Running pipelines on passed commitsΒΆ

Sometimes you need to see the result of merging different commits to analyze and identify correct combinations and potential flows in data collection and processing. Or, you just want to rerun a failed job manually.

Pachyderm enables you to run your pipelines with old commits or in different handpicked combinations of old commits that are stored in separate repositories or branches. This functionality is particularly useful for cross-pipelines, but you can also use it with other types of pipelines.

For example, you have branches A, B, and C. Each of these branches has had commits on it at various times, and each new commit triggered a new job from the pipeline.

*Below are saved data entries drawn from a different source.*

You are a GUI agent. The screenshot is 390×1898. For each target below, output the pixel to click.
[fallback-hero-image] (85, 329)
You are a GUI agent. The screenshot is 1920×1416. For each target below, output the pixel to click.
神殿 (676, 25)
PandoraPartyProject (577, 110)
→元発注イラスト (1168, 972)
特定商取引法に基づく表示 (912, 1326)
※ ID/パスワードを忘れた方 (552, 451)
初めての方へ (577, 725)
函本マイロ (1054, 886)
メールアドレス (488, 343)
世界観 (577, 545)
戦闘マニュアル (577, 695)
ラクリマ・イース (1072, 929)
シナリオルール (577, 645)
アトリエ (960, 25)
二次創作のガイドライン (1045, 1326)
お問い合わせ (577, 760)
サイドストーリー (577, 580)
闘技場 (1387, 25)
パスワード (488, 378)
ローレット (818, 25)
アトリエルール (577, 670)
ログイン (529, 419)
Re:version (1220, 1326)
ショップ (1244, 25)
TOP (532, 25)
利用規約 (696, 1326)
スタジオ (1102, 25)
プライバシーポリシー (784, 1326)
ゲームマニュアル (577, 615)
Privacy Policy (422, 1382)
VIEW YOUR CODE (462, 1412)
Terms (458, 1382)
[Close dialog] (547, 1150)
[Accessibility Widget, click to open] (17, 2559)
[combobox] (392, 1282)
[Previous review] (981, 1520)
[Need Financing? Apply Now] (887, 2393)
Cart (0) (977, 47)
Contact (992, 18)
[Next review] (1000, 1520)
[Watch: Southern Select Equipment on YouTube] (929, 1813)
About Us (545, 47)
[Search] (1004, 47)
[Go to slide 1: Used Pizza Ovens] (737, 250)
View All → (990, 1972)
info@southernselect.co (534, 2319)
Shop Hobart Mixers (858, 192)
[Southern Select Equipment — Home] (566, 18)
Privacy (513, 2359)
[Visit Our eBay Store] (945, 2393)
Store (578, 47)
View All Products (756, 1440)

Your branches have the following commit history:

  • Branch A has commits A1, A2, A3, and A4.
  • Branch B has commits B1 and B2.
  • Branch C has commits C1, C2, and C3.

For example, you need to see the result of the pipeline with the combination of data after A4, B1, and C2 were committed. But none of the output commits were triggered on this particular combination.

To get the result of this combination, you can run the pachctl run pipeline cross-pipe command.

Example:

pachctl run pipeline cross-pipe A4 B1 C2

This command triggers a new job that creates a commit on the pipeline’s output branch with the result of that combination of data.

Because A4 is the head of branch A, you can also omit the A4 commit in the command and specify only the C2 and B1 commits:

pachctl run pipeline cross-pipe C2 B1

Pachyderm automatically uses the head for any branch that did not have a commit specified. The order in which you specify the commits does not matter. Pachyderm knows how to match them to the right place.

Also, you can reference the head commit of a branch by using the branch name.

Example:

pachctl run pipeline cross-pipe A B1 C2

This behaviour implies that if you want to re-run the pipeline on the most recent commits, you can just run pachctl run pipeline cross-pipe.

If you try to use a commit from a branch that is not an input branch, pachctl returns an error. Similarly, specifying multiple commits from the same branch results in error.

You do not need to run the pachctl run pipeline cross-pipe command to initiate a newly created pipeline. Pachyderm runs the new pipelines automatically as you add new commits to the corresponding input branches.